If two color stops are in the same location, the gradient will contain a sharp color boundary at that location. The color stop markers on the bar will each become two half-color stop markers in this case so you are able to click on either of them.
Changing the color of color stops
You can edit the color of a color stop by clicking on it, which displays the color editing popup, and editing the color in that popup. Colors in gradients are allowed to have translucency, which you can adjust with the opacity slider in the color popup.
Adding color stop
A gradient must have at least two color stops, but it can have more than that. To add a stop, either click on the bar, or click in the space where the color stops go, anywhere there isn’t already a color stop. The color stop added will have an initial color equal to the color that was already in that position in the gradient. A new color stop doesn’t affect the appearance of the gradient until you either move it or change its color. If you create a new stop between two existing stops and just move it one way to the other, you are essentially accelerating the gradation of one part of the range and slowing it in the other part of the range.
Deleting color stops
If there are more than two color stops in a gradient, you can delete one by clicking it and dragging to the left or right, off the bar, until it disappears. (The color stop will not follow the mouse off the bar, it will just be deleted when the mouse is far enough away.) If you did not mean to delete the color stop, just move the mouse back toward the bar until it reappears before releasing the mouse button.
Linear Gradients
A linear gradient looks like an area filled with parallel lines, each one a slightly different color from the previous one. They can fill the rectangular enclosing bounds of whatever they are drawn in at any angle. The angle of the gradient is indicated by the white arrow in the gradient preview. You can change the angle by clicking and dragging anywhere within the preview. While you are dragging, the angle snaps to horizontal and vertical angles and 45 degree diagonal angles when it is near them to make it easier to hit these regular angles.
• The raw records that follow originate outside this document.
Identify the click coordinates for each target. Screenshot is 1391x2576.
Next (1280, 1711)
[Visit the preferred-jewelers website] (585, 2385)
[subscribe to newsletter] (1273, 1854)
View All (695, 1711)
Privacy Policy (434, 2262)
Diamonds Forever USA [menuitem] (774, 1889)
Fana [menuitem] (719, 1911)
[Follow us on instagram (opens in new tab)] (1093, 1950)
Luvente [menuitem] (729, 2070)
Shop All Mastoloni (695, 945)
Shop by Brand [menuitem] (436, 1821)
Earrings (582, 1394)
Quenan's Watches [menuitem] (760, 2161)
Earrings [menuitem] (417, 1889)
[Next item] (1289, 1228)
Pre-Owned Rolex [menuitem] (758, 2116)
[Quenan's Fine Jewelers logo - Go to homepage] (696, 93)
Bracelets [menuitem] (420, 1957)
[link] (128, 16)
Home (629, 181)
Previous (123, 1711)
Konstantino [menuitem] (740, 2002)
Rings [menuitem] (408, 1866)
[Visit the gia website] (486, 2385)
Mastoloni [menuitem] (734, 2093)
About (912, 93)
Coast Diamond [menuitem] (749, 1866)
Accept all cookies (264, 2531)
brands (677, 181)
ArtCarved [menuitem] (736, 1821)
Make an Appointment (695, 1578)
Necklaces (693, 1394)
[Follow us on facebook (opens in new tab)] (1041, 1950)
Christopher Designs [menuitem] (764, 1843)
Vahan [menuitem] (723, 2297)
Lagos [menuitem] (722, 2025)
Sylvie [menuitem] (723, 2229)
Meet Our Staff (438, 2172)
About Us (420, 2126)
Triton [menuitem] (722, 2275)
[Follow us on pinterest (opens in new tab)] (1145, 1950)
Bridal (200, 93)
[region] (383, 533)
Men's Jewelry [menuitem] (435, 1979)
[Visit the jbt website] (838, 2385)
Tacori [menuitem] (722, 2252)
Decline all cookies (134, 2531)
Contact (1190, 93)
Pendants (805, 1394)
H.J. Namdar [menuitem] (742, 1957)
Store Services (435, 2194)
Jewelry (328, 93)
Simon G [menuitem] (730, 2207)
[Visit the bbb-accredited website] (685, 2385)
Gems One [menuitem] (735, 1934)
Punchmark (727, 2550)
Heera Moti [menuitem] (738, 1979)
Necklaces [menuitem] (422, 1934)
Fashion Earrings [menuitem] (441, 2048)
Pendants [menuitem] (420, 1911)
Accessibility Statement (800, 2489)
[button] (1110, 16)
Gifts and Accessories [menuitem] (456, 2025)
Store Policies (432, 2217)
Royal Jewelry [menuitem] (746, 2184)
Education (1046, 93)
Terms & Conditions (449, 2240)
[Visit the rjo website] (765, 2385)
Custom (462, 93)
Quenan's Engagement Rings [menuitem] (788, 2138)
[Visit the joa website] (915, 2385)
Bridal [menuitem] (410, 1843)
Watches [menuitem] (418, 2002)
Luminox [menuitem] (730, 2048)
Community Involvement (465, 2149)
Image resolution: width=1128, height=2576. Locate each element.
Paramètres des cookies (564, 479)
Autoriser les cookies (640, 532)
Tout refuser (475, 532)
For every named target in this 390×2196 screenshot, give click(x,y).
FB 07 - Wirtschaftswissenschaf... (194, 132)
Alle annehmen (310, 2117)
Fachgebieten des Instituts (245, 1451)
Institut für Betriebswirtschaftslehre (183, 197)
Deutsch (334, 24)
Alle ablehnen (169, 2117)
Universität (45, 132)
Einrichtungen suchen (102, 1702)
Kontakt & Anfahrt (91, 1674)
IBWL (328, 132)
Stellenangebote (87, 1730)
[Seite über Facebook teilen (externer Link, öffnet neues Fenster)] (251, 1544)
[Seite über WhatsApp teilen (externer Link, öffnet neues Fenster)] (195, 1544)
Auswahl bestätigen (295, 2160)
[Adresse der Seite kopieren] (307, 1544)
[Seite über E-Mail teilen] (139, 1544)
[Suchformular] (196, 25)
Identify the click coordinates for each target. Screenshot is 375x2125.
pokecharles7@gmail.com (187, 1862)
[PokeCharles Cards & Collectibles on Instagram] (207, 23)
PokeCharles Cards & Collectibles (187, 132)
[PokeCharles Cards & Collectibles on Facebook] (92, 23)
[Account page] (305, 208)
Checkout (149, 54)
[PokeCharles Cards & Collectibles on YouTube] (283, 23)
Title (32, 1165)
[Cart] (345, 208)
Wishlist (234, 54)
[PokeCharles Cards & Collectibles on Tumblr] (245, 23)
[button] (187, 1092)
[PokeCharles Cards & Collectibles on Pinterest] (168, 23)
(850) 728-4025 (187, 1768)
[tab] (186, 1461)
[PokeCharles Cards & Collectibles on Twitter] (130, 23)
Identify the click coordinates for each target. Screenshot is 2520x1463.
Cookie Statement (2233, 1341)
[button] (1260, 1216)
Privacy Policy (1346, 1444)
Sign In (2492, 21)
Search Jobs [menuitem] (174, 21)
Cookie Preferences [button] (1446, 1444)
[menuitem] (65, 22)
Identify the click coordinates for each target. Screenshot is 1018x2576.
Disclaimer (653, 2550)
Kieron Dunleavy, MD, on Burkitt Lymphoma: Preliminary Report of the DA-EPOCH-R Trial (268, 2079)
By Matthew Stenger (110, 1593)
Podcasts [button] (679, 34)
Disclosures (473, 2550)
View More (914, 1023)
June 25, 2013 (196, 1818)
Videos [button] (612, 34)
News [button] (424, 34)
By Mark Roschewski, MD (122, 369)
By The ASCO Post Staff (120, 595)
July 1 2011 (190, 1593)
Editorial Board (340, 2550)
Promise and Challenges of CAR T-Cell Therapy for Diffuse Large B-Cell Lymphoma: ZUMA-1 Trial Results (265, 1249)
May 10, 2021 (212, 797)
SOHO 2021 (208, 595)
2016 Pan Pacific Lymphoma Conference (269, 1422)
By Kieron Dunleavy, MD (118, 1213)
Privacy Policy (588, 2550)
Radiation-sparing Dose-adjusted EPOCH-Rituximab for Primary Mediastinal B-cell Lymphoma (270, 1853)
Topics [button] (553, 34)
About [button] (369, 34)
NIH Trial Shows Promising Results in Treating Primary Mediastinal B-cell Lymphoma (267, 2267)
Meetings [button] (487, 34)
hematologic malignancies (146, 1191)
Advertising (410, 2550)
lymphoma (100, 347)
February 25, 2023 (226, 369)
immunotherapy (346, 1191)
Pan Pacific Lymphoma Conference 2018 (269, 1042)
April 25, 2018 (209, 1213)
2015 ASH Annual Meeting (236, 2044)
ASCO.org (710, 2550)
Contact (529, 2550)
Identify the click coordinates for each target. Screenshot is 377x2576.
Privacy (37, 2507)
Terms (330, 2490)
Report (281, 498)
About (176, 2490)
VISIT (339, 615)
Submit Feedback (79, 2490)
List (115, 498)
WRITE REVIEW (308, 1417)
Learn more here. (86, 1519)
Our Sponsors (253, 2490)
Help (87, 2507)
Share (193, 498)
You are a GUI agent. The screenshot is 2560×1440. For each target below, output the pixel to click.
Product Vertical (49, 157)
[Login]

You can suppress this snapping by holding down the Command key.
Radial Gradients
A radial gradient looks like an area filled with concentric circles, each one a slightly different color from the last one. The center point can be anywhere inside the rectangular bounds of the area being filled. You can change the center point of the gradient by clicking anywhere within the gradient preview and dragging. While you are dragging, the center point snaps to the horizontal or vertical center of the area if it gets close to it. You can suppress this snapping by holding down the Command key.